Reminds me of one of my favorite @profbriancox tweets:

"Wading thru much bollocks trying to research evolution of pigments. I suggest Google introduce a logical "and.not.god_did_it" switch"

https://twitter.com/ProfBrianCox/status/115080841411051520


"evolution of pigments -bible -god -creationism"

Knowing how to properly use Google is useful. The three most useful tools for Google searches are "-", "*", and "site:" in my opinion.


"inurl:pdf" is great for finding copies of papers, too. "filetype:" supposedly works as well, but I've had much less luck using it.


adding "-bible" does this nicely.


There's a very interesting and subtle shift of the perception of what truth and facts are in the last ten-fifteen years. A friend once said to me, years ago, "Google is my memory".

I'm not even remotely qualified to untangle the issues, but fundamentally it seems the problem is that truth is being mediated by the electronic systems "I feel lucky" rather than critically analyzed. It's similar to the old newspaper mediation of truth, but far more widespread.


Real time updates now make Google bombs even easier to accomplish. The result described in the article is #2 on the page, after a one day old article describing the problem. This article is in the "In The News" section.

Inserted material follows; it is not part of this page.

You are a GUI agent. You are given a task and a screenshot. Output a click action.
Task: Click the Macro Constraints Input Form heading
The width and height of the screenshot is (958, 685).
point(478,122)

I no longer get that article, so I'm guessing the flagging worked.


It's #2 in the organic search results for me.


same. pbs has an actual explanation about 7 links down.


I still get the result mentioned in the article if I search for "what really happened to the dinosaurs?"


Since we have a Presidential election coming up in the US, expect a lot of psychotic SEO activity.


That may explain it, I just noticed sanatorum has been subtly removed from our standard spell checkers.

I don't think it is healthy when santorum is red, and I hope we can get that part of the namespace back after the election.